● Problem to work on
All records that follow are to be output exactly.

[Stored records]
________________________

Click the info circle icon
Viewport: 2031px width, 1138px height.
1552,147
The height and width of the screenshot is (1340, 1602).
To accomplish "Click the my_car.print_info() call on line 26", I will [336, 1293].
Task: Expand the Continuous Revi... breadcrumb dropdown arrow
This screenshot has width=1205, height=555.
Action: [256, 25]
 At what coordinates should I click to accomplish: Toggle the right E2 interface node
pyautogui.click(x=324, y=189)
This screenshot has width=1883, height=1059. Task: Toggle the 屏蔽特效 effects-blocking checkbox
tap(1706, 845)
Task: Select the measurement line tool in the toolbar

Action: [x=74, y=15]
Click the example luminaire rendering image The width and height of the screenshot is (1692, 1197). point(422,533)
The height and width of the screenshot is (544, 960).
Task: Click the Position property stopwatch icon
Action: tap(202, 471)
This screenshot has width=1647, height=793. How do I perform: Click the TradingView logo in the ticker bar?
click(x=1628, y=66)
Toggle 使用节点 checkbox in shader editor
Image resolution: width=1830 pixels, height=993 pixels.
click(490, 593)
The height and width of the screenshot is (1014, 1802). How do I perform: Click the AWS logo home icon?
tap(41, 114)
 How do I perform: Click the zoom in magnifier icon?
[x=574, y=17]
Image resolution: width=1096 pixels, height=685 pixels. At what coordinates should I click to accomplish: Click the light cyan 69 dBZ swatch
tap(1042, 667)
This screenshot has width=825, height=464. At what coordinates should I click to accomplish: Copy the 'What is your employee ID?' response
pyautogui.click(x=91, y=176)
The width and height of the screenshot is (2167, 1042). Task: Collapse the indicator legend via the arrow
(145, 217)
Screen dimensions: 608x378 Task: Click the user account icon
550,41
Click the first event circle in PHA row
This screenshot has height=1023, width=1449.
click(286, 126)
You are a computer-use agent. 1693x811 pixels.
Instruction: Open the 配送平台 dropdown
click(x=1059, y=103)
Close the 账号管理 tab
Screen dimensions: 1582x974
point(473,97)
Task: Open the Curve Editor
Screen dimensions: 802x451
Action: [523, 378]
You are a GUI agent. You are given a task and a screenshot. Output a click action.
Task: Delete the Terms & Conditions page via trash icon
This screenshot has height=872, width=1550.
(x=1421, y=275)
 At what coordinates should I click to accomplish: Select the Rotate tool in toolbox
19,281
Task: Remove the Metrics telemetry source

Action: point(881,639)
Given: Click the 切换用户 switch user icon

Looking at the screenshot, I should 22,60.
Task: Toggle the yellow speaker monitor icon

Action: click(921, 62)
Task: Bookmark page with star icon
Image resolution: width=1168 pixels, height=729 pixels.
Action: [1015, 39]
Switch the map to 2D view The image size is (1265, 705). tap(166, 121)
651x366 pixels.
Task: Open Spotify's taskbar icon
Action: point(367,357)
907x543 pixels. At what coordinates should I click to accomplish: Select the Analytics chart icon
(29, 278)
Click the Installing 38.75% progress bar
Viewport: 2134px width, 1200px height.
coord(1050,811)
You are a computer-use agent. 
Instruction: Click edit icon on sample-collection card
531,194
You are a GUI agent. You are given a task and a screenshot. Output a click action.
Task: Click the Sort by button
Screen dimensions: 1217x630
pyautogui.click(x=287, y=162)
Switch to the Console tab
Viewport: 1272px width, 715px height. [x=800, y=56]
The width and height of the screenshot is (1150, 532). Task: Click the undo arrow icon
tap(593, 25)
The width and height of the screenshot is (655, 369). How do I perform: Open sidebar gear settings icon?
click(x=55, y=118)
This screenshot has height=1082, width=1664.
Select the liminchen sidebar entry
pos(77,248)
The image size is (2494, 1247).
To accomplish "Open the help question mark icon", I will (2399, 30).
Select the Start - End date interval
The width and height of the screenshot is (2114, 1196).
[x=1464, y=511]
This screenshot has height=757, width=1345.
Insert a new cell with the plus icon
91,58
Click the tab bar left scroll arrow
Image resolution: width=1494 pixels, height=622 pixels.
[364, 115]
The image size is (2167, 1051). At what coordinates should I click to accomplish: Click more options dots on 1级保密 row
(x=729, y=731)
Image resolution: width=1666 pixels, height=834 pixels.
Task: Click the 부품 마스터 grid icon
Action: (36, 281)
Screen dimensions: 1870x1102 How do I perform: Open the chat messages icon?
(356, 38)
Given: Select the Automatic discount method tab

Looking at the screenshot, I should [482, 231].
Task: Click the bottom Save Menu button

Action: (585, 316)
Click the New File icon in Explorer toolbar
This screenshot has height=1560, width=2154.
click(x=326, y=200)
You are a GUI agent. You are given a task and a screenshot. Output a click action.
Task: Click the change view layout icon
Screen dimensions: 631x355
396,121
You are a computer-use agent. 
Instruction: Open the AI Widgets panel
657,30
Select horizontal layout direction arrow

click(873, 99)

________________________

● Answer to the problem
Click the info circle icon
Viewport: 2031px width, 1138px height.
1552,147
The height and width of the screenshot is (1340, 1602).
To accomplish "Click the my_car.print_info() call on line 26", I will [336, 1293].
Task: Expand the Continuous Revi... breadcrumb dropdown arrow
This screenshot has width=1205, height=555.
Action: [256, 25]
 At what coordinates should I click to accomplish: Toggle the right E2 interface node
pyautogui.click(x=324, y=189)
This screenshot has width=1883, height=1059. Task: Toggle the 屏蔽特效 effects-blocking checkbox
tap(1706, 845)
Task: Select the measurement line tool in the toolbar

Action: [x=74, y=15]
Click the example luminaire rendering image The width and height of the screenshot is (1692, 1197). point(422,533)
The height and width of the screenshot is (544, 960).
Task: Click the Position property stopwatch icon
Action: tap(202, 471)
This screenshot has width=1647, height=793. How do I perform: Click the TradingView logo in the ticker bar?
click(x=1628, y=66)
Toggle 使用节点 checkbox in shader editor
Image resolution: width=1830 pixels, height=993 pixels.
click(490, 593)
The height and width of the screenshot is (1014, 1802). How do I perform: Click the AWS logo home icon?
tap(41, 114)
 How do I perform: Click the zoom in magnifier icon?
[x=574, y=17]
Image resolution: width=1096 pixels, height=685 pixels. At what coordinates should I click to accomplish: Click the light cyan 69 dBZ swatch
tap(1042, 667)
This screenshot has width=825, height=464. At what coordinates should I click to accomplish: Copy the 'What is your employee ID?' response
pyautogui.click(x=91, y=176)
The width and height of the screenshot is (2167, 1042). Task: Collapse the indicator legend via the arrow
(145, 217)
Screen dimensions: 608x378 Task: Click the user account icon
550,41
Click the first event circle in PHA row
This screenshot has height=1023, width=1449.
click(286, 126)
You are a computer-use agent. 1693x811 pixels.
Instruction: Open the 配送平台 dropdown
click(x=1059, y=103)
Close the 账号管理 tab
Screen dimensions: 1582x974
point(473,97)
Task: Open the Curve Editor
Screen dimensions: 802x451
Action: [523, 378]
You are a GUI agent. You are given a task and a screenshot. Output a click action.
Task: Delete the Terms & Conditions page via trash icon
This screenshot has height=872, width=1550.
(x=1421, y=275)
 At what coordinates should I click to accomplish: Select the Rotate tool in toolbox
19,281
Task: Remove the Metrics telemetry source

Action: point(881,639)
Given: Click the 切换用户 switch user icon

Looking at the screenshot, I should 22,60.
Task: Toggle the yellow speaker monitor icon

Action: click(921, 62)
Task: Bookmark page with star icon
Image resolution: width=1168 pixels, height=729 pixels.
Action: [1015, 39]
Switch the map to 2D view The image size is (1265, 705). tap(166, 121)
651x366 pixels.
Task: Open Spotify's taskbar icon
Action: point(367,357)
907x543 pixels. At what coordinates should I click to accomplish: Select the Analytics chart icon
(29, 278)
Click the Installing 38.75% progress bar
Viewport: 2134px width, 1200px height.
coord(1050,811)
You are a computer-use agent. 
Instruction: Click edit icon on sample-collection card
531,194
You are a GUI agent. You are given a task and a screenshot. Output a click action.
Task: Click the Sort by button
Screen dimensions: 1217x630
pyautogui.click(x=287, y=162)
Switch to the Console tab
Viewport: 1272px width, 715px height. [x=800, y=56]
The width and height of the screenshot is (1150, 532). Task: Click the undo arrow icon
tap(593, 25)
The width and height of the screenshot is (655, 369). How do I perform: Open sidebar gear settings icon?
click(x=55, y=118)
This screenshot has height=1082, width=1664.
Select the liminchen sidebar entry
pos(77,248)
The image size is (2494, 1247).
To accomplish "Open the help question mark icon", I will (2399, 30).
Select the Start - End date interval
The width and height of the screenshot is (2114, 1196).
[x=1464, y=511]
This screenshot has height=757, width=1345.
Insert a new cell with the plus icon
91,58
Click the tab bar left scroll arrow
Image resolution: width=1494 pixels, height=622 pixels.
[364, 115]
The image size is (2167, 1051). At what coordinates should I click to accomplish: Click more options dots on 1级保密 row
(x=729, y=731)
Image resolution: width=1666 pixels, height=834 pixels.
Task: Click the 부품 마스터 grid icon
Action: (36, 281)
Screen dimensions: 1870x1102 How do I perform: Open the chat messages icon?
(356, 38)
Given: Select the Automatic discount method tab

Looking at the screenshot, I should [482, 231].
Task: Click the bottom Save Menu button

Action: (585, 316)
Click the New File icon in Explorer toolbar
This screenshot has height=1560, width=2154.
click(x=326, y=200)
You are a GUI agent. You are given a task and a screenshot. Output a click action.
Task: Click the change view layout icon
Screen dimensions: 631x355
396,121
You are a computer-use agent. 
Instruction: Open the AI Widgets panel
657,30
Select horizontal layout direction arrow

click(873, 99)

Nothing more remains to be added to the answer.